Execute commands in the folder ONNX_Convertor/optimizer_scripts:
(reference: https://github.com/kneron/ONNX_Convertor/tree/master/optimizer_scripts)
git clone https://github.com/kneron/ONNX_Convertor.git
python ONNX_Convertor/optimizer_scripts/pytorch2onnx.py snapshots/exp/model_ft_best.onnx snapshots/exp/model_ft_best_convert.onnx
We could get model_ft_best_convert.onnx.
Inference
In this section, we will go through an example of using a trained network for inference. That is, we will use the function inference.py that takes an image and predict the class label for the image. inference.py returns the top K most likely classes along with the probabilities. Let's run our network on the following image, a bee image from our custom dataset:
python inference.py --gpu -1 --backbone mobilenetv2 --snapshot snapshots/exp/model_ft_best.pth --model-def-path models/MobileNetV2/ --class_id_path eval_utils/class_id.json --img-path tutorial/image_data/val/bees/10870992_eebeeb3a12.jpg
{'img_path': 'tutorial/image_data/val/bees/10870992_eebeeb3a12.jpg', 'backbone': 'mobilenetv2', 'class_id_path': 'eval_utils/class_id.json', 'gpu': -1, 'model_def_path': 'models/MobileNetV2/', 'snapshot': 'snapshots/exp/model_ft_best.pth', 'save_path': 'inference_result.json', 'onnx': False}
Label Probability
bees 0.836
ants 0.164
Note that the class ID mapping file eval_utils/class_id.json was created during training process. After inference, we could get inference_result.json, which contains the following information:
{"img_path": "/home/ziyan/git_repo/ai_training/ai_training/classification/tutorial/image_data/val/bees/10870992_eebeeb3a12.jpg", "0_0": [[0.8359974026679993, 1], [0.16400262713432312, 0]]}
For onnx inference, add --onnx argument when execute inference.py:
python inference.py --img-path tutorial/image_data/val/bees/10870992_eebeeb3a12.jpg --snapshot snapshots/exp/model_ft_best_convert.onnx --onnx
{'img_path': 'tutorial/image_data/val/bees/10870992_eebeeb3a12.jpg', 'backbone': 'resnet18', 'class_id_path': './eval_utils/class_id.json', 'gpu': -1, 'model_def_path': None, 'snapshot': 'snapshots/exp/model_ft_best_convert.onnx', 'save_path': 'inference_result.json', 'onnx': True}
Label Probability
bees 0.836
ants 0.164
Evaluation
Evaluation on a dataset
In this section, we will go through an example of evaluating a trained network on a dataset. Here, we are going to evaluate a pretrained model on the validation set of our custom dataset. The ./eval_utils/eval.py will report the top-K score and F1 score for the model evaluated on a testing dataset. The evaluation statistics will be saved to eval_results.txt.

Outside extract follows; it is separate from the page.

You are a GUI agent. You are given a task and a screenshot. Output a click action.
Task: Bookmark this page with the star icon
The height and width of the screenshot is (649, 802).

python eval_utils/eval.py --gpu -1 --backbone mobilenetv2 --snapshot snapshots/exp/model_ft_best.pth --data-dir ./tutorial/image_data/val/
{'data_dir': './tutorial/image_data/val/', 'model_def_path': None, 'backbone': 'mobilenetv2', 'snapshot': 'snapshots/exp/model_ft_best.pth', 'gpu': -1, 'preds': None, 'gts': None}
top 1 accuracy: 0.9225352112676056
Label Precision Recall F1 score
ants 0.887 0.932 0.909
bees 0.950 0.916 0.933
End-to-End Evaluation
For end-to-end testing, we expect that the prediction results are saved into json files, one json file for one image, with the following format:
{"img_path": image_path,
"0_0":[[score, label], [score, label], ...]
}
The prediction json files for all images are expected to saved under the same folder. The ground truth json file is expected to have the following format:
{image1_path: label,
image2_path: label,
...
}
For this tutorial, we generated some random prediction data saved under the folder tutorial/eval_data/preds/, and the ground turth is saved in tutorial/eval_data/gts.json. You may check these files for the format. To compute the evaluation statistics, execute commands in the folder classification:
python eval_utils/eval.py --preds tutorial/eval_data/preds/ --gts tutorial/eval_data/gts.json
{'model_def_path': None, 'data_dir': None, 'backbone': 'resnet18', 'preds': 'tutorial/eval_data/preds/', 'gts': 'tutorial/eval_data/gts.json', 'snapshot': None, 'gpu': -1}
top 1 accuracy: 1.0
Label Precision Recall F1 score
0 1.000 1.000 1.000
1 1.000 1.000 1.000
2 1.000 1.000 1.000
The evaluation statistics will be saved to eval_results.txt.